Facebook announced Monday it was updating its hate speech policy to “prohibit any content that denies or distorts the Holocaust.”
The policy change marks an abrupt about-face on Facebook’s refusal, for more than a decade, to remove content from its platform that denies the existence of the Holocaust and the genocide of millions of Jews and other minority groups. The platform has faced pressure from human rights and civil rights groups to take a stricter stance against such content, but Facebook has maintained that the “mere statement” of Holocaust denial doesn’t violate policies.
“I’m Jewish, and there’s a set of people who deny that the Holocaust happened. I find that deeply offensive,” CEO Mark Zuckerberg told Recode in July 2018. “But at the end of the day, I don’t believe that our platform should take that down because I think there are things that different people get wrong.”
In the meantime, it appears that Holocaust-denial content on Facebook has continued to not just exist, but flourish. A recent study, published in August by the British think tank Institute for Strategic Dialogue, found that Facebook “actively promotes” Holocaust denial content to users who had previously interacted with such material on the platform.

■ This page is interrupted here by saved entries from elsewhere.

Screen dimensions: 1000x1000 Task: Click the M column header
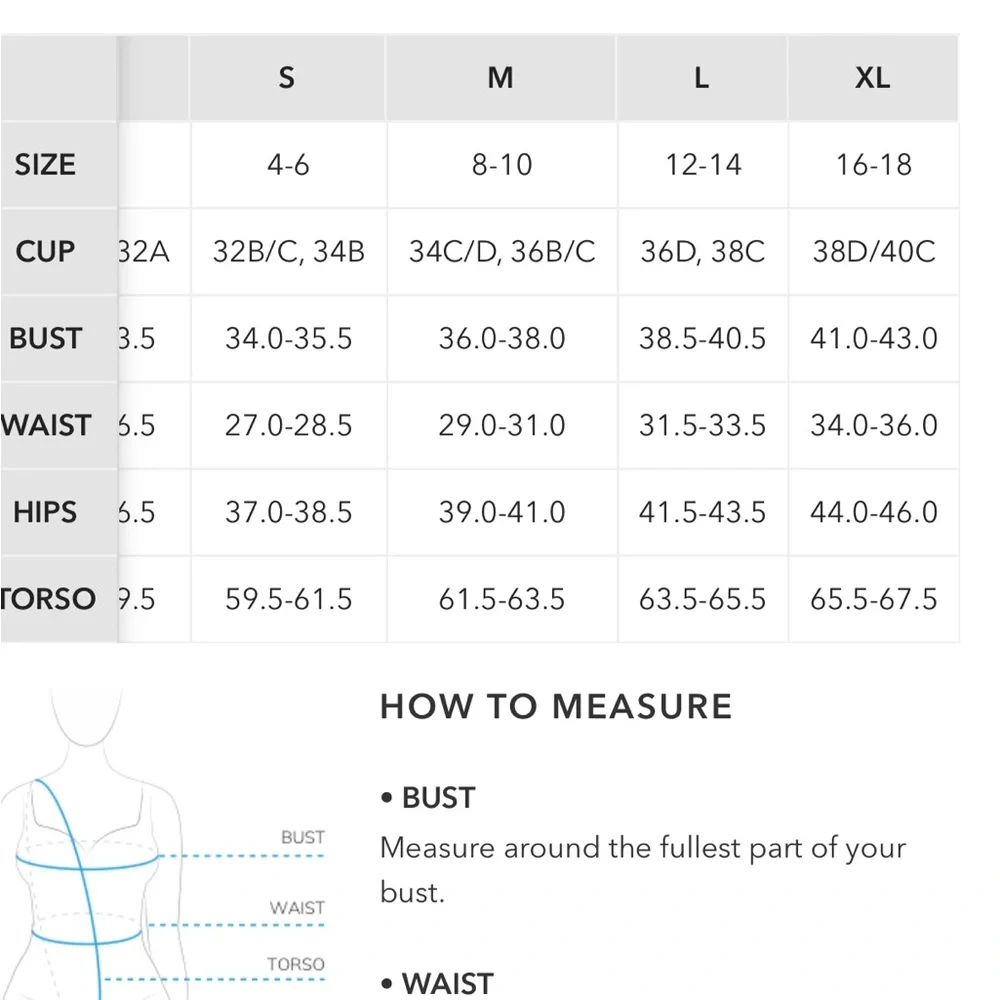[x=501, y=78]
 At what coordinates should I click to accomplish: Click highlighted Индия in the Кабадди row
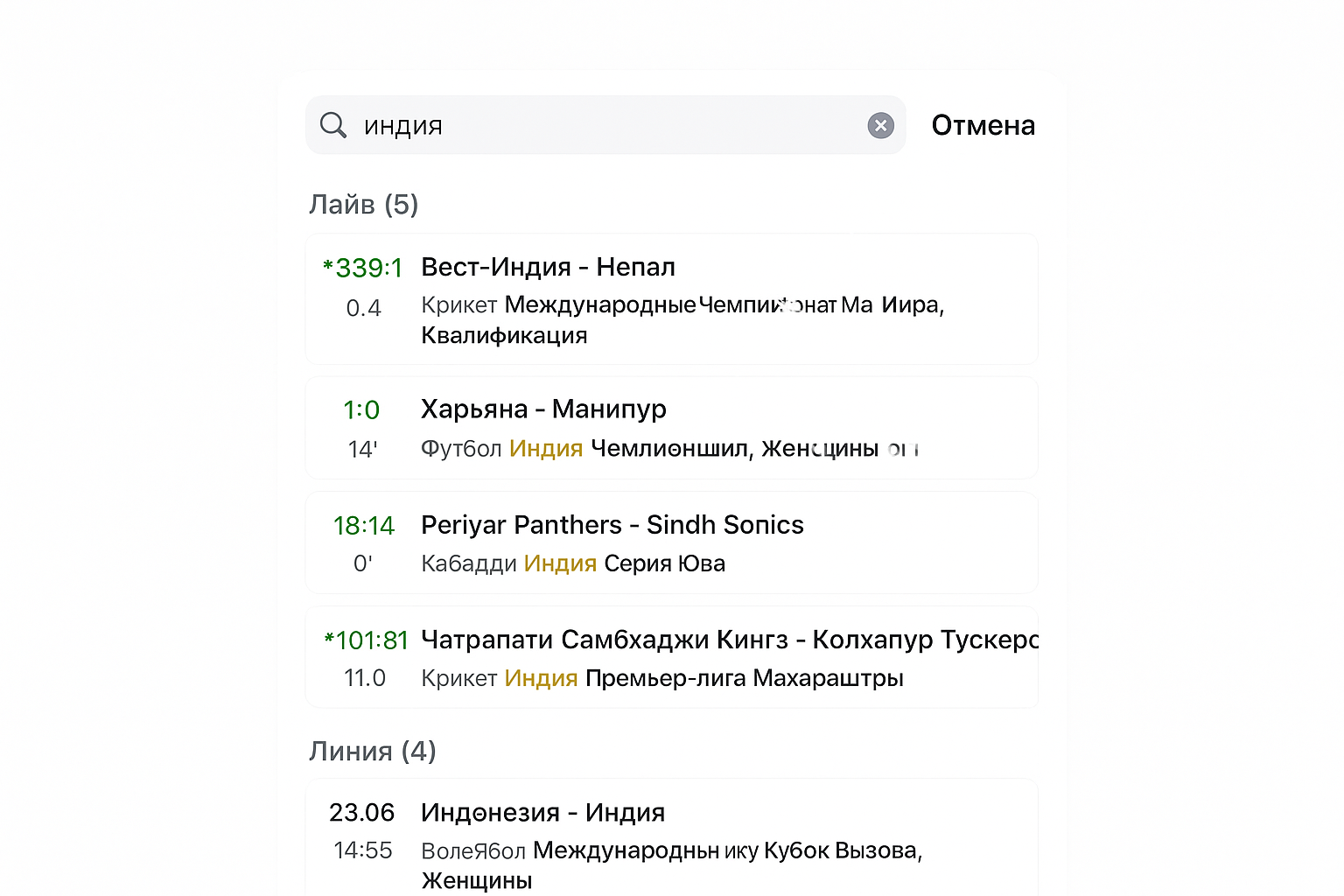(x=560, y=564)
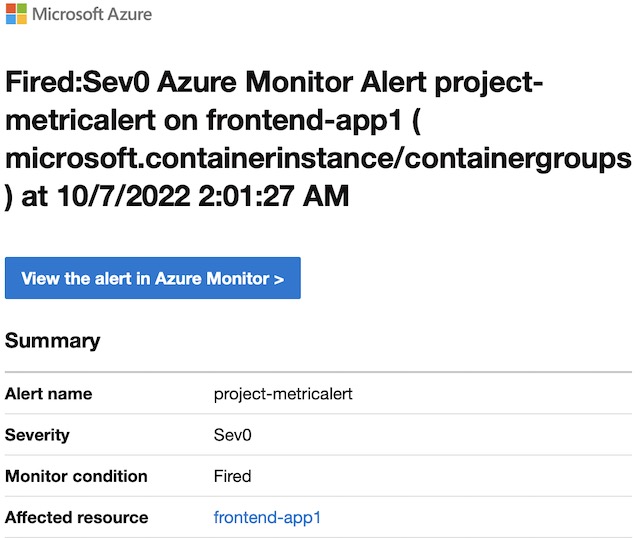Image resolution: width=640 pixels, height=538 pixels.
Task: Select the Severity row label
Action: 37,435
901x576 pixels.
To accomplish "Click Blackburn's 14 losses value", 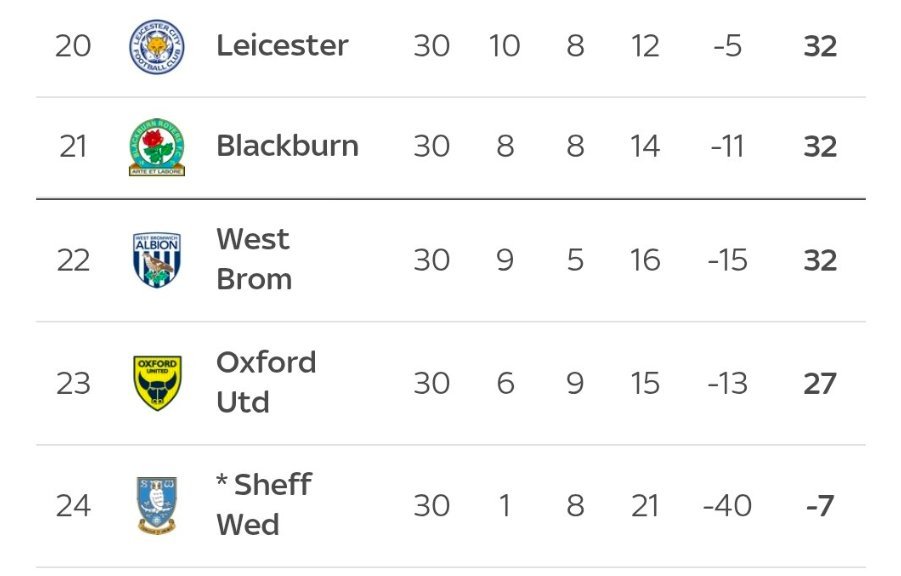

Critics of Facebook say the company has failed to moderate its platform and prevent the spread of dangerous misinformation and conspiracy theories. A report from The Wall Street Journal earlier this year revealed that Facebook executives knew its platforms’ algorithms encourage divisiveness — and chose to not do anything to change it.
But in the weeks ahead of the 2020 presidential election, it appears Facebook is trying to show it’s cracking down. The company announced last week it was banning accounts related to the conspiracy theory QAnon, which has become a rallying point for some on the far right and led to violence.